▶ **Task goal**: Each record that follows is to be output in full, precisely as written.

### Input

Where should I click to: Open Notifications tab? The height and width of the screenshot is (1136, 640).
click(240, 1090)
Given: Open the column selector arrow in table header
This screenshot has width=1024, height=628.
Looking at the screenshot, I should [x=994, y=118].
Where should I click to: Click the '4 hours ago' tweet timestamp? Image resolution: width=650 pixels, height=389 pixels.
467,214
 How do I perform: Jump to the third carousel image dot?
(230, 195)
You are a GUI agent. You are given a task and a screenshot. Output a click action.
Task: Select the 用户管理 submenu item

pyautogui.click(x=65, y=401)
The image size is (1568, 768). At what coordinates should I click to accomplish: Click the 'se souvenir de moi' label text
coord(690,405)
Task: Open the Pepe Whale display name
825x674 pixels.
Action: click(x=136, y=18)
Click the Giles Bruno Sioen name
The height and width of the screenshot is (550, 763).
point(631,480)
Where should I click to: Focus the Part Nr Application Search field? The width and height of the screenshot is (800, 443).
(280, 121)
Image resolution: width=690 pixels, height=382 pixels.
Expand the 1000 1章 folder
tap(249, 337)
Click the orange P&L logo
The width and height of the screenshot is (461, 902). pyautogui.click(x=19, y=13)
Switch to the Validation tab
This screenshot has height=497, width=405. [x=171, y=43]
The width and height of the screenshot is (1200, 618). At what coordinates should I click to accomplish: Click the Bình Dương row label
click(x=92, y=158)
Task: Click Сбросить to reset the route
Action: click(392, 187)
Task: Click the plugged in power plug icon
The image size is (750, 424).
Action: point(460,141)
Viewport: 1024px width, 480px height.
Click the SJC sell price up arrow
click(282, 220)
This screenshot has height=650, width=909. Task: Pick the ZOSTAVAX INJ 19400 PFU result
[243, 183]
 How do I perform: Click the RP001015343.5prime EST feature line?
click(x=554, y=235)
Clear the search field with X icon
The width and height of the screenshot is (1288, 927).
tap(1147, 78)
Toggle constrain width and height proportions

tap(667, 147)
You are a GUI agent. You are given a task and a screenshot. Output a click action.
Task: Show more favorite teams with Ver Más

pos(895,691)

######

▶ **Response to this task**:
Where should I click to: Open Notifications tab? The height and width of the screenshot is (1136, 640).
click(240, 1090)
Given: Open the column selector arrow in table header
This screenshot has width=1024, height=628.
Looking at the screenshot, I should [x=994, y=118].
Where should I click to: Click the '4 hours ago' tweet timestamp? Image resolution: width=650 pixels, height=389 pixels.
467,214
 How do I perform: Jump to the third carousel image dot?
(230, 195)
You are a GUI agent. You are given a task and a screenshot. Output a click action.
Task: Select the 用户管理 submenu item

pyautogui.click(x=65, y=401)
The image size is (1568, 768). At what coordinates should I click to accomplish: Click the 'se souvenir de moi' label text
coord(690,405)
Task: Open the Pepe Whale display name
825x674 pixels.
Action: click(x=136, y=18)
Click the Giles Bruno Sioen name
The height and width of the screenshot is (550, 763).
point(631,480)
Where should I click to: Focus the Part Nr Application Search field? The width and height of the screenshot is (800, 443).
(280, 121)
Image resolution: width=690 pixels, height=382 pixels.
Expand the 1000 1章 folder
tap(249, 337)
Click the orange P&L logo
The width and height of the screenshot is (461, 902). pyautogui.click(x=19, y=13)
Switch to the Validation tab
This screenshot has height=497, width=405. [x=171, y=43]
The width and height of the screenshot is (1200, 618). At what coordinates should I click to accomplish: Click the Bình Dương row label
click(x=92, y=158)
Task: Click Сбросить to reset the route
Action: click(392, 187)
Task: Click the plugged in power plug icon
The image size is (750, 424).
Action: point(460,141)
Viewport: 1024px width, 480px height.
Click the SJC sell price up arrow
click(282, 220)
This screenshot has height=650, width=909. Task: Pick the ZOSTAVAX INJ 19400 PFU result
[243, 183]
 How do I perform: Click the RP001015343.5prime EST feature line?
click(x=554, y=235)
Clear the search field with X icon
The width and height of the screenshot is (1288, 927).
tap(1147, 78)
Toggle constrain width and height proportions

tap(667, 147)
You are a GUI agent. You are given a task and a screenshot. Output a click action.
Task: Show more favorite teams with Ver Más

pos(895,691)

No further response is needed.